11 – 15 June
N4 38.941 E118 39.429 – Sibuan Island
Eight years ago, while on a mission to photograph people who lived with the sea for our WWF coffee table book Sulu Sulawesi Seas, we lived with the Bajau Laut for three straight nights in a little houseboat in Pulau Gaya. This experience is indelibly carved in our hearts, and we have the pictures to remind us. There were 15 sea gypsies of all ages, ranging from a grandmother to parents to teenagers to toddlers to a baby, in that 10 x 3 meter wooden boat, and we came in with a guide/translator, our massive camera gear, and sleeping mats that embarrassed us.
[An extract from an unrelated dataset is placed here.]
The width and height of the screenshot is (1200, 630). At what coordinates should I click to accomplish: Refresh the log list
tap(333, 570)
We were tight as sardines in a can, but we left after tearful goodbyes. It was an incredibly wonderful experience, as they were the gentlest people, with the most beautiful faces.
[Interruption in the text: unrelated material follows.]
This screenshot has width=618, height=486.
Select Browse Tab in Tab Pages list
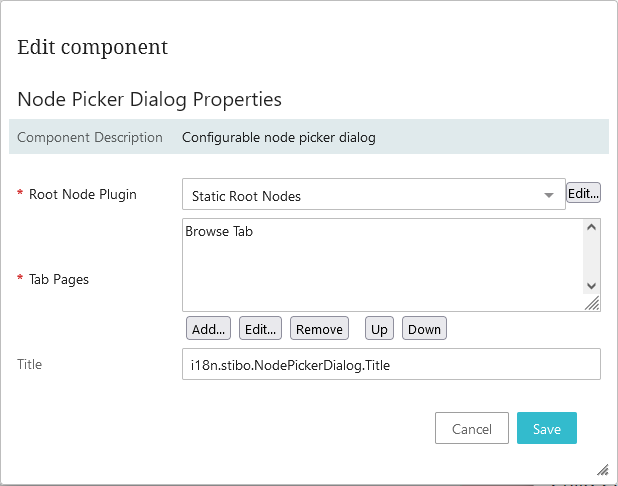click(x=219, y=231)
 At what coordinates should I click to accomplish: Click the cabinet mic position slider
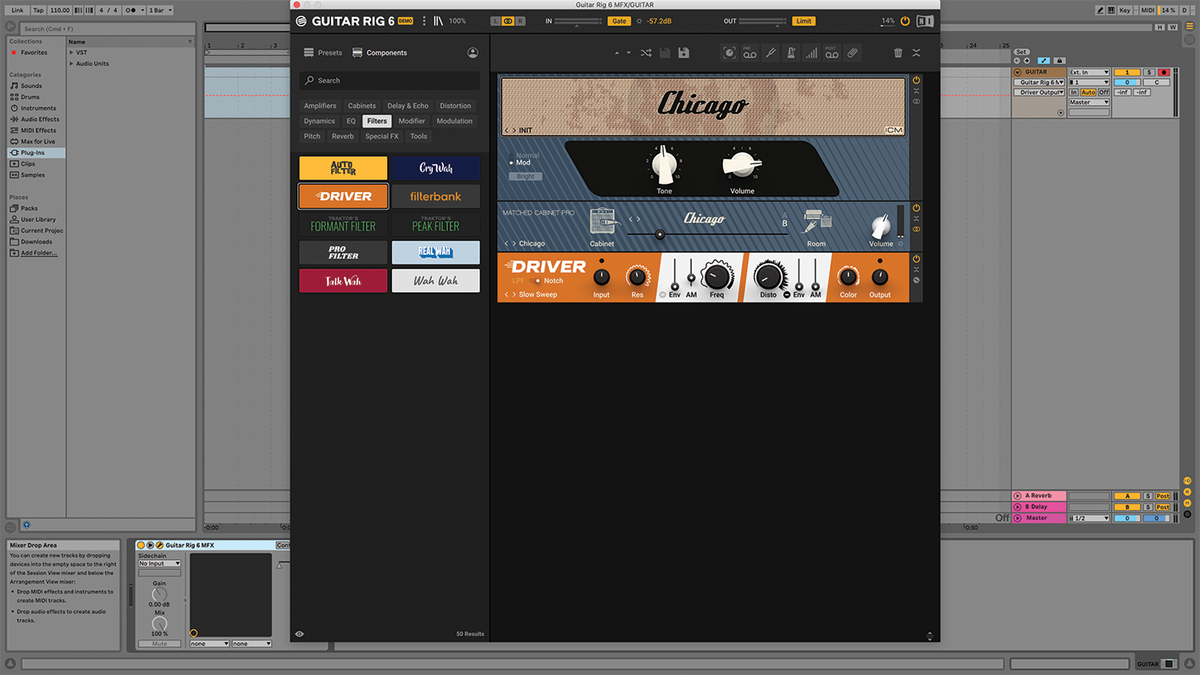[x=660, y=234]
With another chance to visit the Bajau again, we requested Nina Ho, our superbly efficient WWF host, if we could spend time with them in Malaysia, wherever they may be. Nina immediately said yes, and as a bonus, mentioned that we were all invited to a modern day Bajau wedding on our second night in Semporna!
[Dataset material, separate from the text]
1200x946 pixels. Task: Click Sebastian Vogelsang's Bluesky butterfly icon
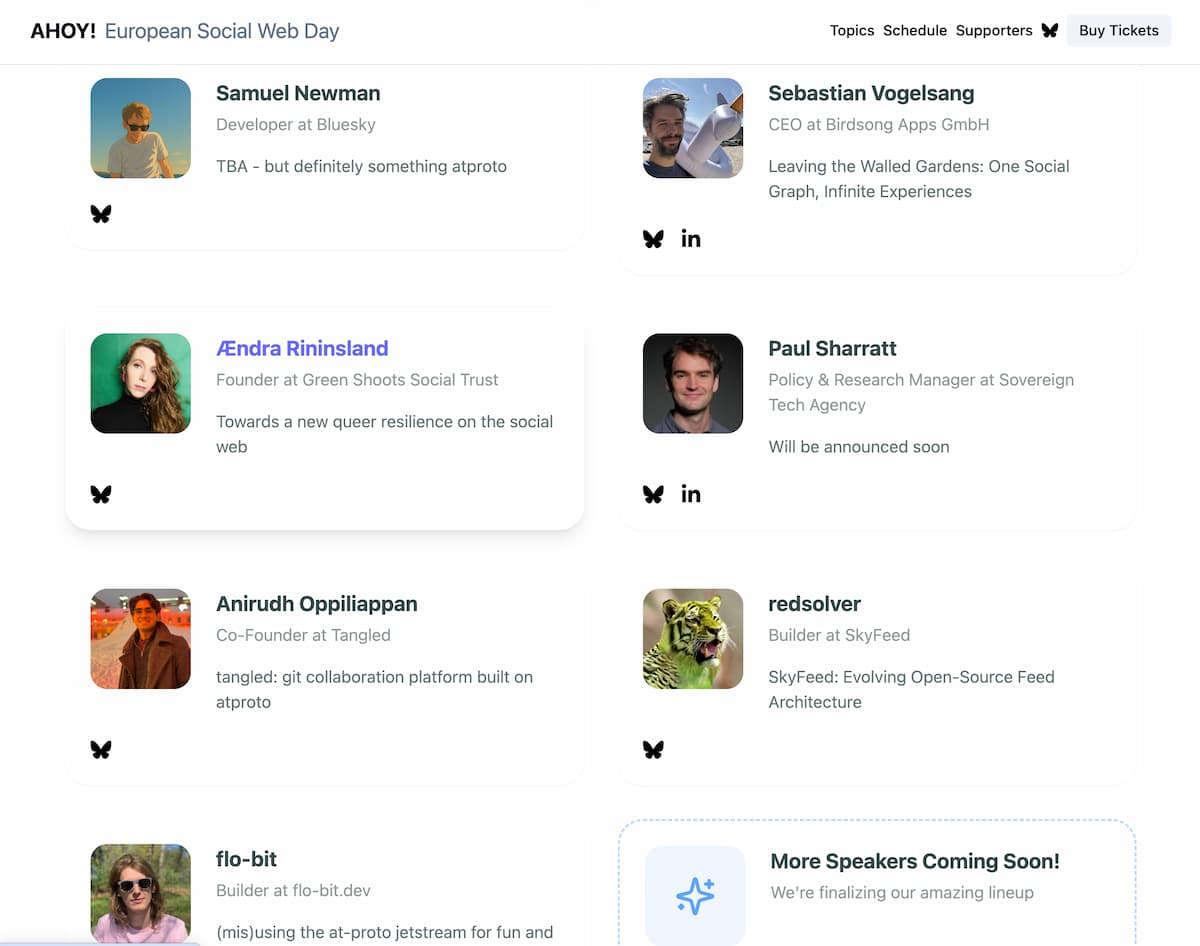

What a treat!!! It was a night of traditional dancing and singing, culminating in two women with full Bajau regalia dancing gracefully, with long silver fingers.
Our past experience with Bajau was living with them on a houseboat, as true sea gypsies roaming Southeast Asia. They only used to touch land to get water and to bury their dead. A beautiful book of Bajau short stories, The Songs of Salanda, written by an anthropologist H. Arlo Nimmo, shows the romantic image of these people and the difficult but peaceful life they live.
Now we noticed very few houseboats. Most Bajau we visited had houses on stilts and some with houses on land, but still, by the sea.
We’d like this blog entry to serve as a mini-gallery of faces, which we hope will make you understand why we love photographing them.